Essay 61. CHURCH PORTRAITS AND THEN SOME

By Arnaldo Bernabe Mirasol 

I first became aware of AL PEREZ in the early 1970s, when his paintings of churches were featured, if my memory serves me right, in a magazine. That feature was probably a review of his first solo art exhibit at Galerie Bleue. It was a most auspicious beginning for the 25 year old Perez, because not only was his show graced by the heavyweights of the Philippine art scene, all the  paintings on show were also snapped up by art collectors, including the then first lady Imelda Marcos 

Dubbed as the portrait artist of Philippine churches, Perez never tires of painting churches, although the formal qualities of the churches he paints today are a far cry from those that he painted in the past. Perez's early church paintings were academic, mere retinal transcriptions (as the art critic Leonidas Benesa would put it) of the subject matter before him. Even so, it proved to be what the art collectors wanted. Thus, Perez saw the need to travel all over the country in search of interesting churches to paint. What Perez sought to paint were not churches of recent vintage with their smooth concrete walls and pastel painted facades. He prefers Spanish-era churches with their gray crumbling mossy stone walls.

Perez's art evolved though. Perez abandoned his academism and his palette of somber earth colors, and presently employs the whole gamut of rainbow colors in his quasi-abstract expressionist quasi-cubist works. Perez still paints churches, but no longer in a realistic manner. Best example is his painting of Minalin Church where the small image of the church is set against a great expanse of sky painted in the cubist manner in pastelly shades of pink, green, and gold.

Perez seeming obsession with churches sprouted from his childhood days. He narrates that it was his grandmother who played a big role in his choice of theme. Perez describes his grandmother as being intensely devout who would always bring him to the Sta. Elena church in Hagonoy whenever she went there to hear mass or attend other church activities. It is no wonder therefore that one of Perez's earliest artwork was a drawing of that church. 
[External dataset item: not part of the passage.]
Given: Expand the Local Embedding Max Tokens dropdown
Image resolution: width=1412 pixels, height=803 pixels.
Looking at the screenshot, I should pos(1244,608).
The devoutness of his grandmother must have rubbed off on him for Perez likes to paint to this day, aside from churches, images of Jesus Christ and the Virgin Mary amidst swirling splashes of color. But Perez's output isn't all about the sacred. He also painted still lifes, landscapes, and portraits. To silence his teasing colleagues who claimed that he was only capable of painting wholesome stuff, he invited Ara Mina, Rosanna Roces, and ten other showbiz celebrities to pose nude for him and showed the finished artworks in another sold out exhibition.

Perez's art journey looks smooth to me, because even though his parents Raymundo and Leonila initially opposed his wish to take up Fine Arts, they eventually relented and allowed him to enroll at the University of Santo Tomas, where he received his BFA degree major in Advertising. He even managed to further his studies in two art schools in New York. Perez's first job after graduating was in an advertising company. He later went on to work at the Ayala Museum where he was part of the group of painters who assembled its historical dioramas.

Perez had exhibited solo thirty times here in the Philippines and one time abroad. His column, "Philippine Sights and Wonders", which highlighted the country's churches and cultural treasures, appeared during the nineteen-eighties in the Manila Bulletin. This column spread Perez's renown, and earned him invitations to exhibit in places like Japan, China, Saudi Arabia, UAE, Germany, Belgium, France, and the USA. With his many sojourns abroad and his series of sold out solo shows, Perez easily disproved the myth that an art career is a one way road to poverty.